Der AfW kritisiert direkt die Vagheit der Ankündigungen: „Digitalisierung, Vereinfachung und Portabilität sind zwar sinnvolle Ziele, ersetzen aber keine konkrete Strategie zur Verbreitung der bAV in kleinen und mittleren Unternehmen.“ Mit Blick auf die vom AfW vertretene Klientel moniert der Verband: „Die wichtige Rolle unabhängiger Vermittlerinnen und Vermittler wird nicht erwähnt.“

Beratungsvergütung: Provisions- und Honorarberatung bleiben gleichberechtigt

Mit Erleichterung reagieren die Vermittlerverbände auf das Bekenntnis von CDU/CSU und SPD zum Nebeneinander von Provisions- und Honorarberatung. Der AfW hebt hervor: „Es ist ein starkes Signal, dass beide Vergütungsmodelle anerkannt werden. Entscheidend ist nun, dass daraus auch eine faire Regulierungspraxis folgt“. 

Der BVK nennt es eine der „für die Vermittlerbranche guten Vereinbarungen“. Auch bei Votum freut man sich: „Positiv hervorzuheben ist, dass die neue Regierung keine gravierenden Eingriffe in die Berufsausübung der Finanzberaterinnen und -berater plant.“ 

 

Pflicht-Elementarversicherung mit Ausstiegsoption

Der Koalitionsvertrag enthält ebenso Pläne zu einer quasi verpflichtenden Elementarschadenversicherung. Diese solle zu neu abzuschließenden wie auch bestehenden Wohngebäudeversicherungen hinzutreten, möglicherweise mit der Option eines Opt-out.

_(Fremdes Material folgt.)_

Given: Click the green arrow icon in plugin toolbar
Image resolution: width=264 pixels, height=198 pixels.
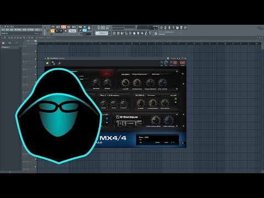Looking at the screenshot, I should click(x=47, y=63).
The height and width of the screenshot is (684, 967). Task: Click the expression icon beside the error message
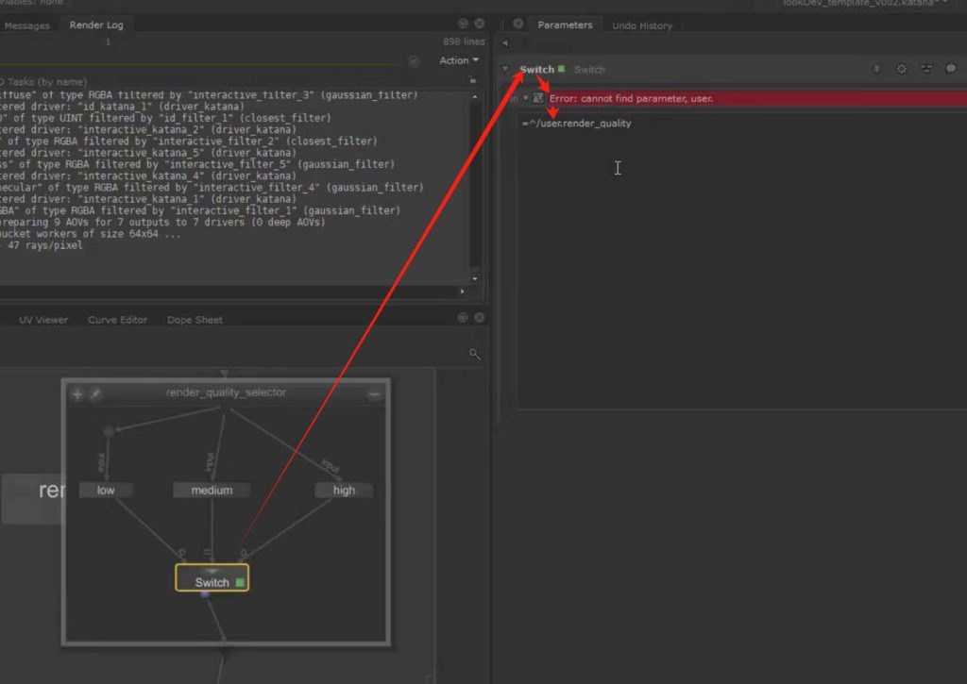point(538,98)
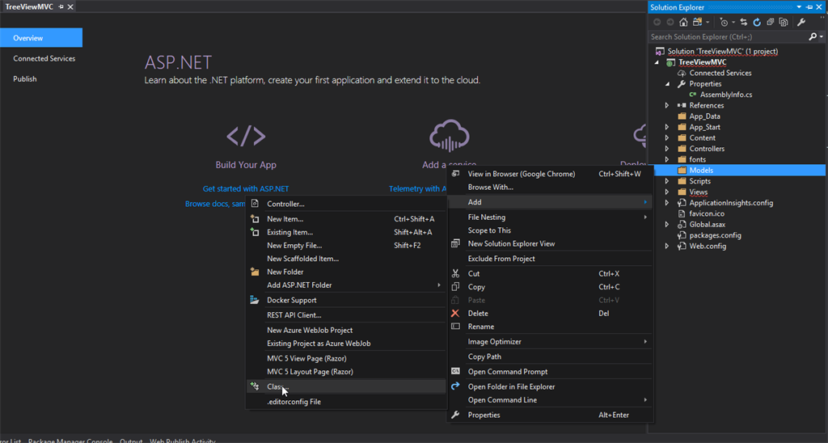The width and height of the screenshot is (828, 443).
Task: Select Copy Path in the context menu
Action: click(484, 357)
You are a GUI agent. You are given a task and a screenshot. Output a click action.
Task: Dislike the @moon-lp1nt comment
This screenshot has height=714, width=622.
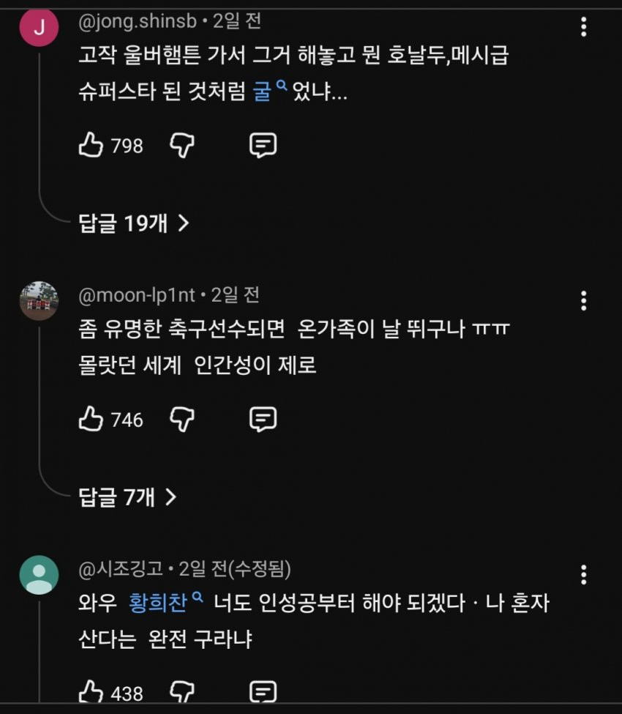point(182,420)
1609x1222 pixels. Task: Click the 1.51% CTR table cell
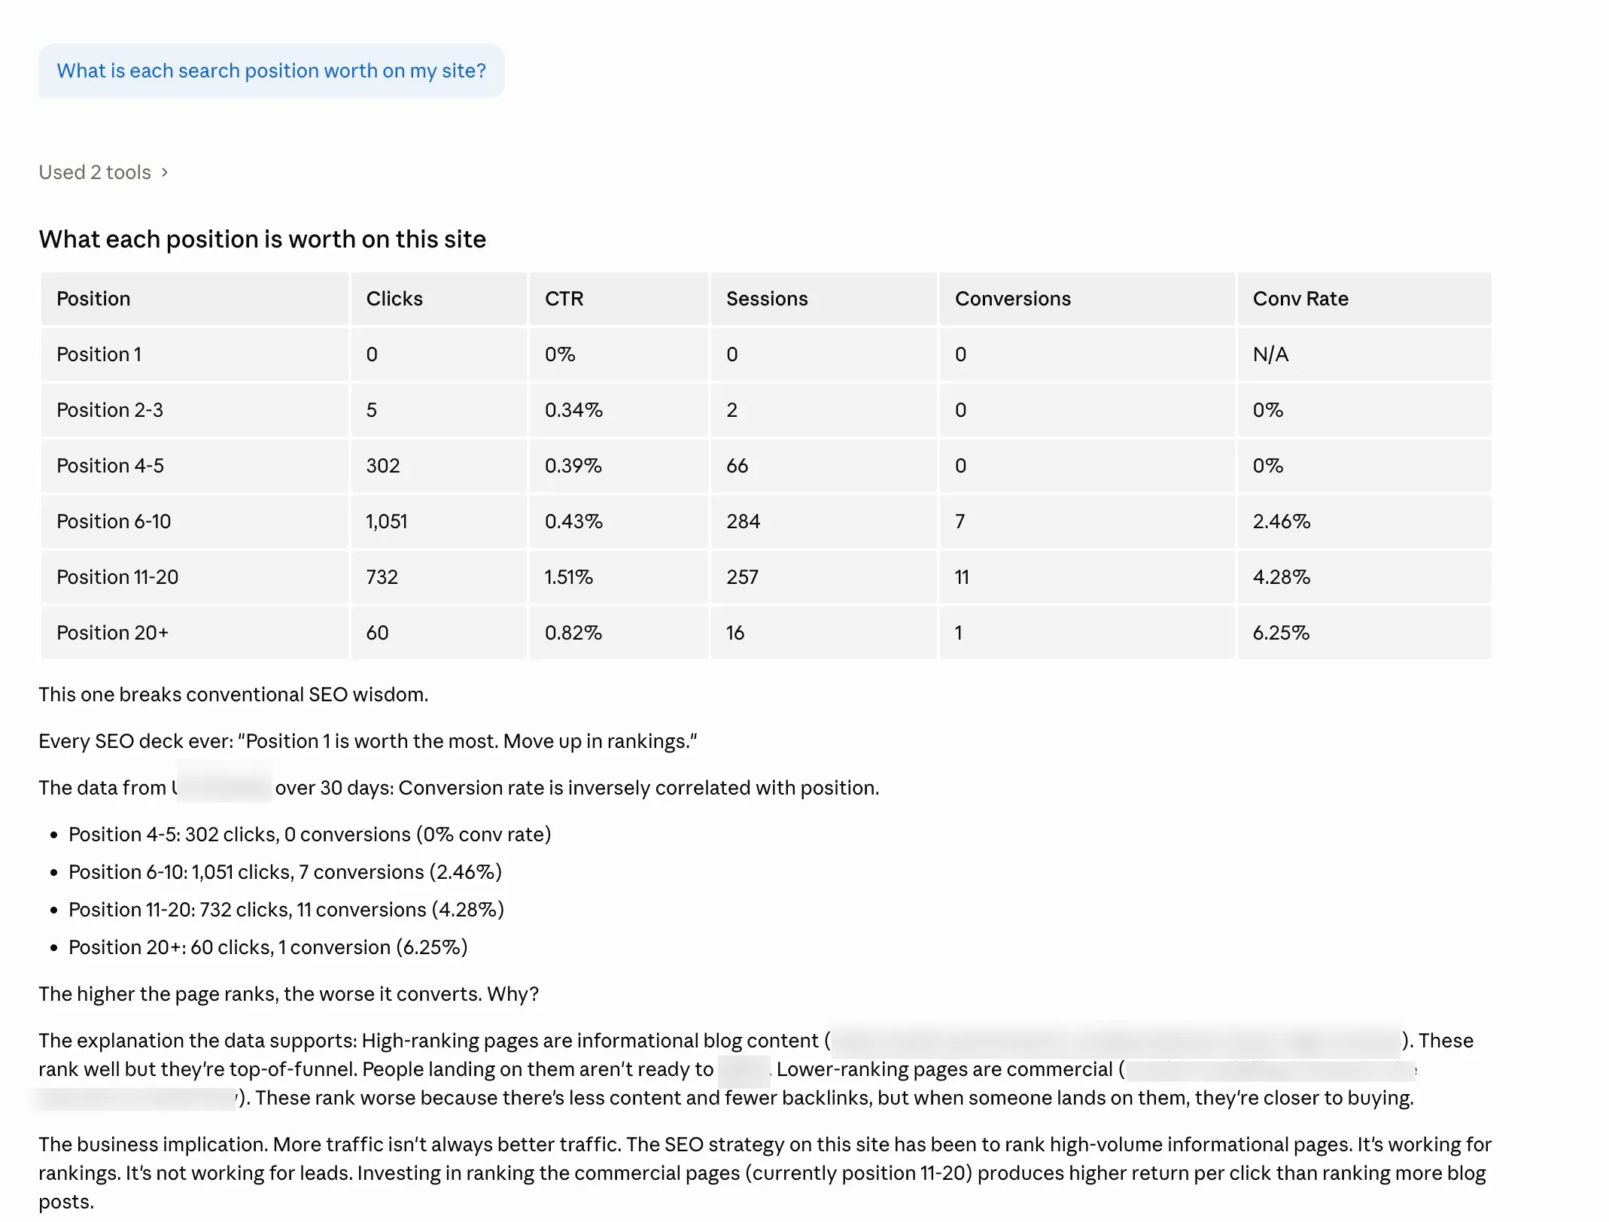pyautogui.click(x=568, y=577)
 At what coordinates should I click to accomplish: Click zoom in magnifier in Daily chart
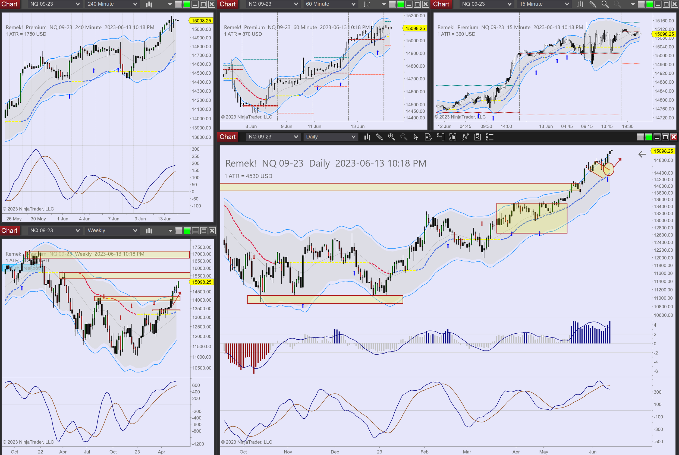click(x=391, y=137)
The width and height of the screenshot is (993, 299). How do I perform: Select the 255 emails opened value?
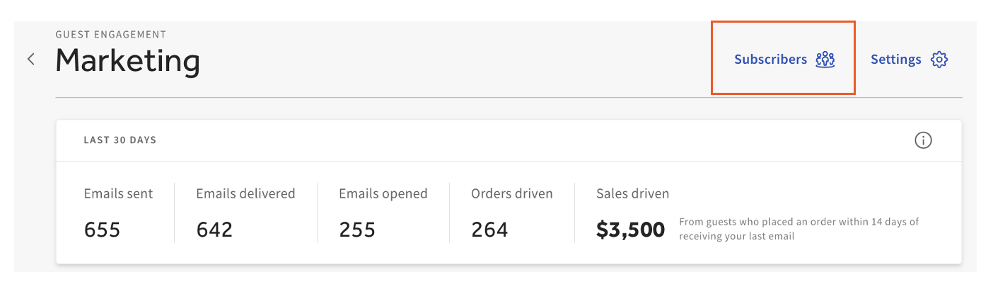coord(357,230)
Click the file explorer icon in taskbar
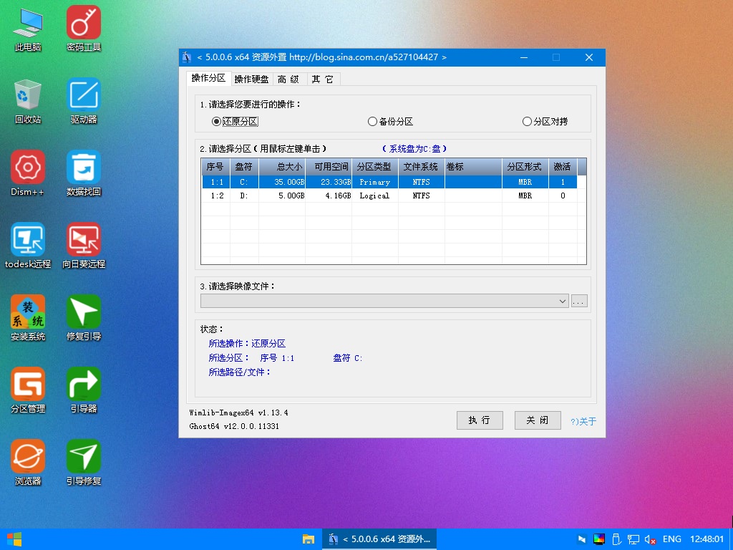The image size is (733, 550). point(309,539)
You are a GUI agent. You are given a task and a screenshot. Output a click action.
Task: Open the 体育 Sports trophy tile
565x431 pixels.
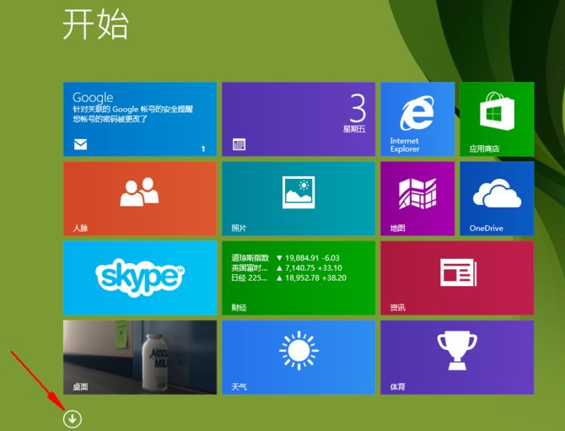pos(457,357)
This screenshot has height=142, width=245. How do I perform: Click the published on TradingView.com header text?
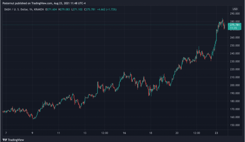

Ebenso wollen Union und SPD eine staatliche Rückversicherung für Elementarschäden einführen.

Jörg Asmussen, Chef des Versichererverbands GDV,  spricht in dem Zusammenhang von einem „positiven Signal“. Es brauche einen „ganzheitlichen Ansatz mit wirksamer Prävention und einer engen Zusammenarbeit zwischen Staat und Versicherern“, bringt Asmussen seine Branche prominent ins Spiel. „Die Details einer Rückversicherungslösung wird man sich im Gesetzgebungsverfahren genau ansehen müssen.“

Auch Bernhard Gause vom BDVM spricht von „guten Signalen“. Gleichzeitig mahnt er zu einer schnellen Umsetzung: „Die Zeit drängt, sowohl bei der Verhinderung von Altersarmut als auch bei der weiteren Verbreitung der Absicherung gegen Naturgefahren.“ Man befürworte dabei die angedachte Opt-out-Option.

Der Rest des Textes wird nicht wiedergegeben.